We’ve seen banks take different approaches, at different speeds; some are further on that journey of replacing their core with ISO-native systems, some are doing message transformation around the edge. To be honest, most are doing a bit of both, in different ways. But ultimately, if we are to realize the advantages of real-time for customers, and of the additional data that the new ISO standard brings into play, then new technology is needed.

It’s needed to make things smoother, more efficient, to leverage that data to provide better fraud and sanctions checking, for instance, and to provide new services. It’s a challenging area, but we see a lot of customers taking a very proactive approach to it.

For me, what’s going to be really interesting is the talk of equality in terms of the credit transfer standard, SEPA, and Instant, and equality in pricing. Now you’ve got something that’s going to trigger demand, because it’s not going to cost more to do instant.

Coming back to what we said before, in the corporate world, it’s going to become much more of an expectation. And that will bring challenges. As the volume shifts, and other services are introduced around things like Request to Pay, that’s going to bring pressure on technology that was maybe introduced as a short-term fix for some people, as opposed to a robust, long-term kind of capability.

Operationally, dealing with a higher volume of rejects and complications, albeit there should be less with ISO 20022, puts pressure on the back office, too. So the more you can use artificial intelligence and robotics to deal with those exceptions, rather than people, the lower cost and the better it will be.

THE PAYTECH MAGAZINE: You’ve alluded there to real-time payments presenting banks with an even greater challenge when it comes to identifying and preventing financial crime. Is the increased dataset behind an ISO payment really going to help banks combat anti-money laundering (AML) and other types of fraud?

SIMON WILSON: It’s always been a race to stay ahead, between the bad guys and the good guys. But the world, from a payments perspective, will now at least be on the same message set. I won’t go as far as saying on the same standard, because there will still be plenty of variations, even within ISO 20022, but it clearly helps when you’ve got the same recognition of what data is there.

With the upgrade of technology, you can leverage that data, and react to it much more quickly, which means spotting things earlier. There’s a consistency in the data, to help with the checks around sanctions and AML.

So, yes, a general recognition and commonality helps improve efficiency and the quality of what people are doing. But there isn’t any room to be complacent. We’re going to have to keep modernizing, to keep ahead of those bad guys.

THE PAYTECH MAGAZINE:

ISO 20022 is just one part of the payments landscape – it just happens to be the noisiest one at the moment. What other events should banks be focused on?

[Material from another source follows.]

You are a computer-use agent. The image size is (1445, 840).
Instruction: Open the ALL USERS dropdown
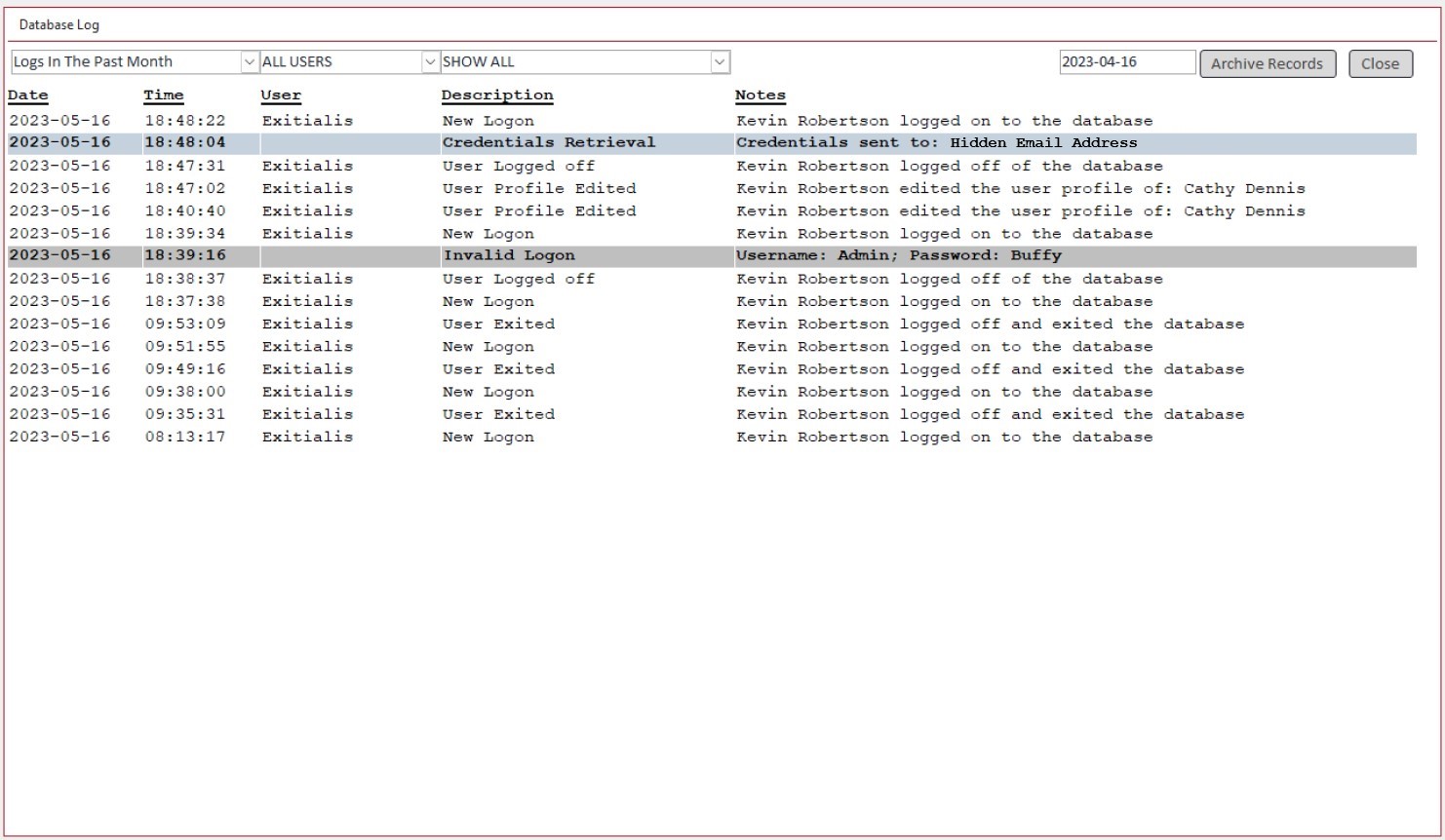341,60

SIMON WILSON: There are things on the horizon, that will be near soon enough. Dare I mention PSD3 and the further evolution of open banking, and how that’s leveraged? And, as I’ve already mentioned, you’ve instant payments in Europe, and the mandate for all banks to do that, which is coming.

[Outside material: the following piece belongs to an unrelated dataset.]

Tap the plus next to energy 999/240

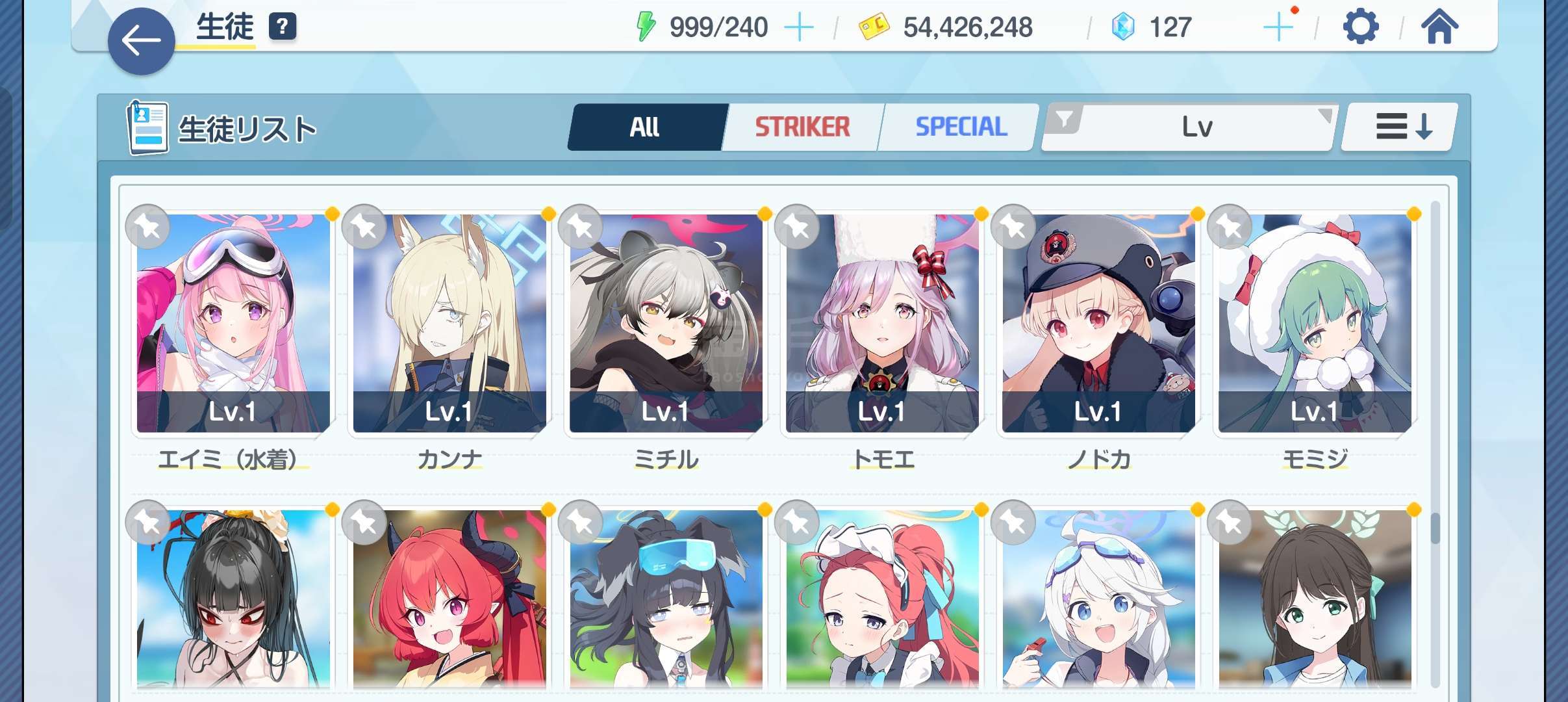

What I find fascinating is that with a single ISO standard in the cross-border space, there’s the coming together of the last leg – direct connectivity – from a real-time perspective between schemes.

And that’s upping the ante. There’s been an interesting proliferation of different ways to move money globally. Only a few weeks ago we saw Singapore and India link their real-time schemes – two big financial centers, with big populations, so, potentially that’s a huge volume of payments that might go through.

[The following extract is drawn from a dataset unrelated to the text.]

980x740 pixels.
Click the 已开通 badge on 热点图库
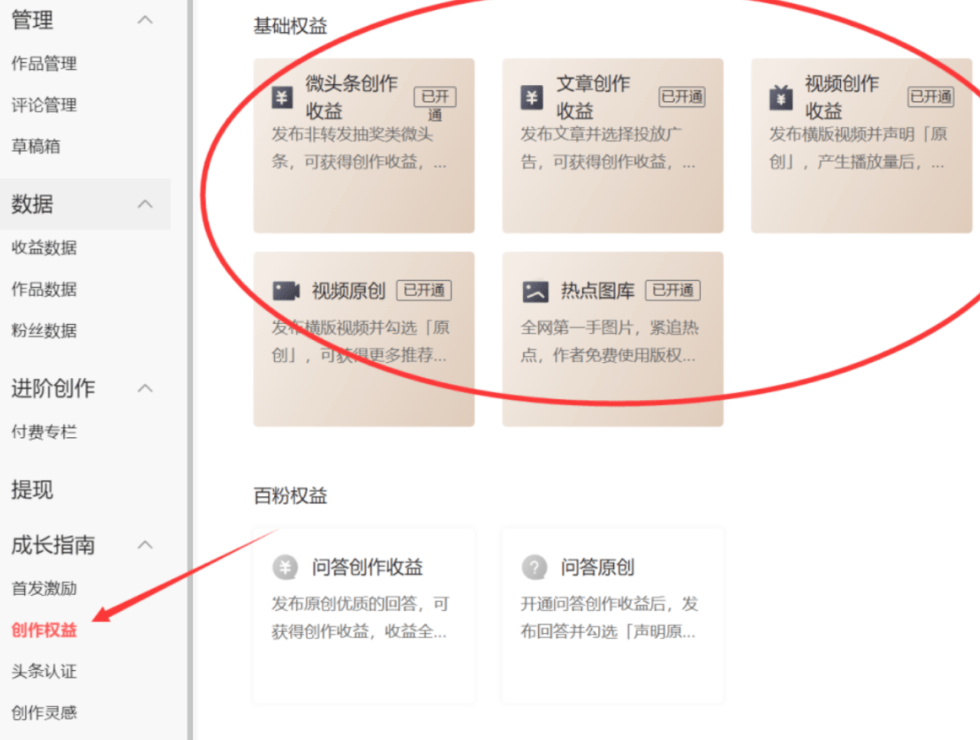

Whether it’s cross-border or domestic, there are also the increasing number of wallets, different mechanisms for payments, and, not least, the introduction of central bank digital currencies, and what that might enable.

There is no end of change. And still so much that’s unknown.

For us, it’s about helping banks modernize their technology, and have the right foundation of flexibility to be able to react to whatever that future brings, in whatever order it might be.

Whatever happens, I think we all know it’s going to be an exciting ride.